* Task objective *
Please answer these from the comment thread below:
(a) Who raised concerns about the NSA years before Snowden did?
(b) Which messaging app does the second commenter ask about?
(c) Which two programs does the second commenter say are being deleted?

* Document section *
**********

16 Comments

Snowden's authenticity was questioned from the outset. Bill Binney raised concerns about the NSA years before Snowden did.

I was under the impression that Tor was designed to identify and target those interested in anonymous browsing - not to bust them for potential nefarious activity but because 'privacy' is the enemy of the surveillance state.

Most 'new'/alt media also serve the same function: to identify what and who you support. Some are controlled opposition; some are created opposition; and some are intelligence assets. They are divided into groups that constantly cross promote one another but rarely step out of their assigned squads.

They reveal themselves through association; sometimes through what info they suppress or never mention; often through which 'heroes' they continue to promote; and through obv promotion of their work by bog standard search engines.

Expand full comment

Thanks for linking to this from Kit's post. Great find!

What are your thoughts on Session Messenger?

I've done a preliminary investigation on them and come up empty. You can review it here:

https://actionabletruth.substack.com/i/126308952/session

I've also just checked and they don't appear on the list of OTF supported Projects.

Am deleting FileZilla and Briar as we speak though!

**********

* Dataset content *
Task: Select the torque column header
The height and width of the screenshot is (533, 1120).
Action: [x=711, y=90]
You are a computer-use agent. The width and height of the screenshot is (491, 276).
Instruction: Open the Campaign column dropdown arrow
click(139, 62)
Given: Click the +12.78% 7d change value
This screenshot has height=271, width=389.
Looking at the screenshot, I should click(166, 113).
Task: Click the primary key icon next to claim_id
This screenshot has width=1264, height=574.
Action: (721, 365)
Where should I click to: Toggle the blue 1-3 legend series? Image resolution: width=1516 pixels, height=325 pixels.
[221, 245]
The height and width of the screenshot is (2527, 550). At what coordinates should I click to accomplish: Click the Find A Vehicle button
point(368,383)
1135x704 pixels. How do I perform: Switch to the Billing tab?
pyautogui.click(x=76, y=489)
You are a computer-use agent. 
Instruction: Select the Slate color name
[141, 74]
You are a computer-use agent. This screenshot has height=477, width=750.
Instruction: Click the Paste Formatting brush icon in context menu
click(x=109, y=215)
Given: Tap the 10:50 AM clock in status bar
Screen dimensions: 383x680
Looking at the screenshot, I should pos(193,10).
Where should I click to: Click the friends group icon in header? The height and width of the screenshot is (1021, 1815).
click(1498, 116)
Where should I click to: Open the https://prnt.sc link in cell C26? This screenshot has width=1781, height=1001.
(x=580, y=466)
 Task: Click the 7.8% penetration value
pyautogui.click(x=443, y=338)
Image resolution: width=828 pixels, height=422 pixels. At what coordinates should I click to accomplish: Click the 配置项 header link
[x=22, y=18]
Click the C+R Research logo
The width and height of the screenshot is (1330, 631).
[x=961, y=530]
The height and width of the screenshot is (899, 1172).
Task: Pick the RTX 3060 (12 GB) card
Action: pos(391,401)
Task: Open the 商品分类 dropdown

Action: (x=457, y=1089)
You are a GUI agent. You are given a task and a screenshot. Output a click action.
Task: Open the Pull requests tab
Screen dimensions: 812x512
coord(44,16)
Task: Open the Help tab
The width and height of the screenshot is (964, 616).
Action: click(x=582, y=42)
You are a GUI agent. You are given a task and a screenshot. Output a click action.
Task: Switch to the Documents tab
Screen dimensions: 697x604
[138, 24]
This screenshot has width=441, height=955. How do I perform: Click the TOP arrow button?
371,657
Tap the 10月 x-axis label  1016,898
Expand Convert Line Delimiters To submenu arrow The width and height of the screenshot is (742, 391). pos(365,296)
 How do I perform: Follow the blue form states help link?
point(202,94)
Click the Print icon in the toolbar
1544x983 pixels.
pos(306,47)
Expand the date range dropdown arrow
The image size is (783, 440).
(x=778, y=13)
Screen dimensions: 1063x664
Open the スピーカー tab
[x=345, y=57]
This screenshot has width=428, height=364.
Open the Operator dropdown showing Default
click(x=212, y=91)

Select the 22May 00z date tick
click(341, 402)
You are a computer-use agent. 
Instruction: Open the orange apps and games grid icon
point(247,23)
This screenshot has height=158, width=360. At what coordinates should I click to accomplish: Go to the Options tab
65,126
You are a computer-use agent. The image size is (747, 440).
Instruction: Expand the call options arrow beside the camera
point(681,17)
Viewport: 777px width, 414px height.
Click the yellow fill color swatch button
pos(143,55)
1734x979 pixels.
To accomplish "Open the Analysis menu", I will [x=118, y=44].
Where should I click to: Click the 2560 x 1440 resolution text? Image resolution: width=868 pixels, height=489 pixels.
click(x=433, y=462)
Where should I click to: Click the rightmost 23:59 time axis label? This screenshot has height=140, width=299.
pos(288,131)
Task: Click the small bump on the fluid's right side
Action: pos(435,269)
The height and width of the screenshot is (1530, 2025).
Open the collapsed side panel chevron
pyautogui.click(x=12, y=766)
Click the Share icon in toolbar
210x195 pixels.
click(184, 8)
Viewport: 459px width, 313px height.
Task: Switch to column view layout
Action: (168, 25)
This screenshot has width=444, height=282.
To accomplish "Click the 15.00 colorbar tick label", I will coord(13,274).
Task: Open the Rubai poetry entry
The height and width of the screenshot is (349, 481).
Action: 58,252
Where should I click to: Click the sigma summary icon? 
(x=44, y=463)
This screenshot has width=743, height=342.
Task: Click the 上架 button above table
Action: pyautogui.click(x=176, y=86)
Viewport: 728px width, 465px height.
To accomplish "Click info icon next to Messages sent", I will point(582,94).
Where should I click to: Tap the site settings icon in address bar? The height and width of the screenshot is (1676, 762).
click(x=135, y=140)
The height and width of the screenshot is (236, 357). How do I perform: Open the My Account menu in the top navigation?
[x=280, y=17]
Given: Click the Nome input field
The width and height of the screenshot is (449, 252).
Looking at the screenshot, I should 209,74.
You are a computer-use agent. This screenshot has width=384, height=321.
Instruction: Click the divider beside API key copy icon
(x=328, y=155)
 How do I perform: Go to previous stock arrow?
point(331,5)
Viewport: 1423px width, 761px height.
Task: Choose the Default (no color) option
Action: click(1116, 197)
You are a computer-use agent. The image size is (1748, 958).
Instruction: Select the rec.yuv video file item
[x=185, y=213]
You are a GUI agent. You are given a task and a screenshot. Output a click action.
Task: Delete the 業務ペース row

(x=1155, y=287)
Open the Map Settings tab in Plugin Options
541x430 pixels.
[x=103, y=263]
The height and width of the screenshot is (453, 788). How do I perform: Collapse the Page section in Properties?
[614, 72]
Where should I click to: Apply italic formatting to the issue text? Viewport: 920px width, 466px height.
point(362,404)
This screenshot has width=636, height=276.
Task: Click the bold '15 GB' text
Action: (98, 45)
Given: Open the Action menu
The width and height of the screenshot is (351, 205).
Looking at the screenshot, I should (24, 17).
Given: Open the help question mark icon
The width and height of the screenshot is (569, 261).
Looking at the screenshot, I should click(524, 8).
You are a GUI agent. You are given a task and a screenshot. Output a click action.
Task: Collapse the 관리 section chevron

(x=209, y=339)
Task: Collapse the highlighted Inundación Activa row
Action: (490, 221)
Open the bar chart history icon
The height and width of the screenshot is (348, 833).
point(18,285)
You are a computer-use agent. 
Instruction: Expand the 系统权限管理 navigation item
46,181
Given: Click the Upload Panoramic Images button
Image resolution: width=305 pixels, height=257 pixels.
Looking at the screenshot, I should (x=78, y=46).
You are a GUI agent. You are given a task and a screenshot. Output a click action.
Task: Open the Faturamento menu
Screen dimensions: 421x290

**********

* Correct response *
(a) Bill Binney
(b) Session Messenger
(c) FileZilla and Briar